The copy-paste-between-windows workflow — paste content into a chatbot, get a response, paste it somewhere else, lose track of versions — breaks down for course development the same way it breaks down for research. Context drifts. File structure drifts. The thread breaks.

The terminal-based workflow replaces that with something more reliable. Three things make it fundamentally different:

A. Context engineering, not prompt engineering

Your files, your folder structure, your instructions — all of it lives on your computer, not in a chatbot’s memory. The AI reads files directly from the filesystem and writes output back into the same structure. When a session ends, everything is right there.
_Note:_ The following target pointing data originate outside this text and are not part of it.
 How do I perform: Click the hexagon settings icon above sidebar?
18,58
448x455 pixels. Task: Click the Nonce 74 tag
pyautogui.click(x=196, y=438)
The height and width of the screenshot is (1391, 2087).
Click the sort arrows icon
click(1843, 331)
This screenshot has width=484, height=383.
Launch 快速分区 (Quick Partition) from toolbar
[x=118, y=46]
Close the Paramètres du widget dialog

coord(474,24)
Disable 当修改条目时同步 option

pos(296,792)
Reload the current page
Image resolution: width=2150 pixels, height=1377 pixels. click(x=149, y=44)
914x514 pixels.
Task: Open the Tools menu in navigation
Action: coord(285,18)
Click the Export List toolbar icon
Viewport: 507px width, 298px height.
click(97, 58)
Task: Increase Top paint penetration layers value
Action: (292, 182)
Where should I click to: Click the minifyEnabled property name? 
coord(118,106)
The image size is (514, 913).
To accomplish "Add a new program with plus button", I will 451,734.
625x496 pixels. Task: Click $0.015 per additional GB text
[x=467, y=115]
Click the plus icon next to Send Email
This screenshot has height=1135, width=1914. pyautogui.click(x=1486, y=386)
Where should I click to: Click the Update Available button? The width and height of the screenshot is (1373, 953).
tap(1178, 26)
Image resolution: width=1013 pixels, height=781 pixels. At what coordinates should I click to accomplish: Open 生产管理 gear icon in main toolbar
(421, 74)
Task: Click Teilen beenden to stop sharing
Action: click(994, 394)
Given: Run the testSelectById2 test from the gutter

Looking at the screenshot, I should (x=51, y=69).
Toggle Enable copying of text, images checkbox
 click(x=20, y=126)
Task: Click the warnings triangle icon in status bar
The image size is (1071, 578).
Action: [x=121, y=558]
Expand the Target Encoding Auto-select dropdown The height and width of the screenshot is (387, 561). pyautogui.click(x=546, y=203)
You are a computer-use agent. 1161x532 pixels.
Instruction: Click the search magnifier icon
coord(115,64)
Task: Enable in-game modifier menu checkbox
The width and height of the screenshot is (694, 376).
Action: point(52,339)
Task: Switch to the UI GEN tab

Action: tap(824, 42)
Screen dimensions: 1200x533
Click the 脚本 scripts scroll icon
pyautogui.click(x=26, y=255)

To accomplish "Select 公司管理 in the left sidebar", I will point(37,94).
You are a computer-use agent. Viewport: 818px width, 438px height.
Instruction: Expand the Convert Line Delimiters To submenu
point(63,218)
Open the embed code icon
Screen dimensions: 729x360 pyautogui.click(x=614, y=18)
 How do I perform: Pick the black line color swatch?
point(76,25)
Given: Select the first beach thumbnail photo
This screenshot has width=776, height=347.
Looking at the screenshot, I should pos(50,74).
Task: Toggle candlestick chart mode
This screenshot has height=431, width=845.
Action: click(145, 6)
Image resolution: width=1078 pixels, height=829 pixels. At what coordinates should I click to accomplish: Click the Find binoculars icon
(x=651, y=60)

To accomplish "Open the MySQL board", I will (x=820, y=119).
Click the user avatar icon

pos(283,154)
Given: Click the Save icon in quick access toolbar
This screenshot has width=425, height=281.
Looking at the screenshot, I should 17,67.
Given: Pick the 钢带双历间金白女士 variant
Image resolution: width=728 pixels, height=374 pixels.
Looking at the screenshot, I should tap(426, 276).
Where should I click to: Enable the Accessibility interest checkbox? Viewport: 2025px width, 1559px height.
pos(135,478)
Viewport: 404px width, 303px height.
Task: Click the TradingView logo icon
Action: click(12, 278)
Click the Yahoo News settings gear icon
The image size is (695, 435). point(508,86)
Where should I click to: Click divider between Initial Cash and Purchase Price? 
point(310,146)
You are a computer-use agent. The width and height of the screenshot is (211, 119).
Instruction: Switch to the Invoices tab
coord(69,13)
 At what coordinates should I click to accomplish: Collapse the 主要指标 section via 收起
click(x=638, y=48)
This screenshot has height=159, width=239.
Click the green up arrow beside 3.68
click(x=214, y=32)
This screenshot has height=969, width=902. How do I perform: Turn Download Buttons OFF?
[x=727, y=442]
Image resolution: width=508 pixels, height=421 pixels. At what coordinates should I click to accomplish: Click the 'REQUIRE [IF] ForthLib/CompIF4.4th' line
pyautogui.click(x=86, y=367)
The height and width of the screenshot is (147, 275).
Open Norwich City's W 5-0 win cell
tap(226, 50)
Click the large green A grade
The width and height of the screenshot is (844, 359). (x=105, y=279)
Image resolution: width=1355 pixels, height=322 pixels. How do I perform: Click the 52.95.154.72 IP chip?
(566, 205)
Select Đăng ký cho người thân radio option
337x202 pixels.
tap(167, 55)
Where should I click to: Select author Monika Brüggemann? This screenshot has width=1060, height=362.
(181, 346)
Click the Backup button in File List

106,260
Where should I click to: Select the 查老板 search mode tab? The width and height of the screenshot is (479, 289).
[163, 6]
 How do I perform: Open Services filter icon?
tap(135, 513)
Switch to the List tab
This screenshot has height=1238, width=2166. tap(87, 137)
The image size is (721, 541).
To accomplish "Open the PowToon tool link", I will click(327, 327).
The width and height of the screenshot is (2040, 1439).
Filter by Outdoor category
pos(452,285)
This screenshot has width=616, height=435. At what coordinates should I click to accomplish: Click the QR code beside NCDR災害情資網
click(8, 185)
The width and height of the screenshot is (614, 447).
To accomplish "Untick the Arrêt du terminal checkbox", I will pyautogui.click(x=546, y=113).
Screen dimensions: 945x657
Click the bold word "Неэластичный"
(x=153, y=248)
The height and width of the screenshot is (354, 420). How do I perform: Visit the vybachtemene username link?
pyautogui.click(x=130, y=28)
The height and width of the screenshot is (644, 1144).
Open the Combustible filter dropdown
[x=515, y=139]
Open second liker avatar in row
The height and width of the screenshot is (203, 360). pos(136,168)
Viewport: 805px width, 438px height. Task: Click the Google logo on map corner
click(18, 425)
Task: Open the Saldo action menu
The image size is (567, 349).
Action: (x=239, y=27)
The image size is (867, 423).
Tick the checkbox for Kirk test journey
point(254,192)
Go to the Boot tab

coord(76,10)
Because terminal-based AI tools use the API rather than a persistent chat interface, memory between sessions is zero — by design. The AI only knows what you’ve written down in files. No cross-contamination from old projects, no hallucinated context from previous conversations. You control exactly what it knows.

B. Enforced file structure

You define a folder layout once, and the AI enforces it on every operation. Files go where they’re supposed to go, every time.

C. You stay at a higher level of thinking

The mechanical work — formatting, compiling, organizing files, fixing layout errors — gets handled for you. What you spend your time on is: What do students need to learn? How do I get from where I am to there?

The division of labor is simple: you supply the teaching decisions — what to cover, in what order, with what emphasis. The AI handles structure, formatting, file organization, and mechanical execution.

Once you have a template, it’s all content

This is the real payoff. Create slide and document templates you like, put them in the repository, and tell the AI to use them. From that point forward, you work on content — what to teach, what sources support it, what’s the narrative arc — and the AI handles the rest. There is very little iterative work making slides look right.